Diversa la proposta della Commissione Ue, che prevede un aiuto degli altri stati solo nel caso in cui la pressione sul paese di primo ingresso raggiunga una soglia insostenibile (il 150 per cento di una quota stabilita in base a pil e popolazione). Solo in quel caso scatterà un meccanismo d’emergenza. Su un punto le due linee di riforma sembrano trovare un accordo: sulla necessità di intervenire nei confronti degli stati che non rispettino le condizioni. Entrambe le proposte di riforma prevedono che chi non rispetti le regole imposte da Dublino venga punito con un meccanismo sanzionatorio-dissuasivo, oppure con una importante riduzione dei fondi Ue. La Commissione propone di far pagare 250 mila euro a migrante non ricollocato sul territorio. Questo, però, potrebbe far decidere ai paesi più resistenti, come quelli del patto di Visegrad, di selezionare in base all’etnia o alla religione.

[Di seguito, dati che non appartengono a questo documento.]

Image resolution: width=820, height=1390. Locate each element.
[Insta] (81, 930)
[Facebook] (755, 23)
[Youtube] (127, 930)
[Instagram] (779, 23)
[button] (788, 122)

Arrivare ad approvare Dublino IV con una posizione che riequilibri il principio di solidarietà tra stati non sembra un lavoro facile. I paesi come quelli del patto di Visegrad. ne è un esempio la rielezione di Orban in Ungheria, hanno sviluppato il loro consenso politico proprio sulla resistenza all’invasione migratoria. E in attesa che il Consiglio dell’Unione europea passi in esame le novità, Cecilia Wikstrom, relatrice della proposta del Parlamento, ricorda che «nulla nei trattati obbliga gli stati a decidere all’unanimità», e che gli eventuali contrasti potranno essere superati da un voto a maggioranza qualificata.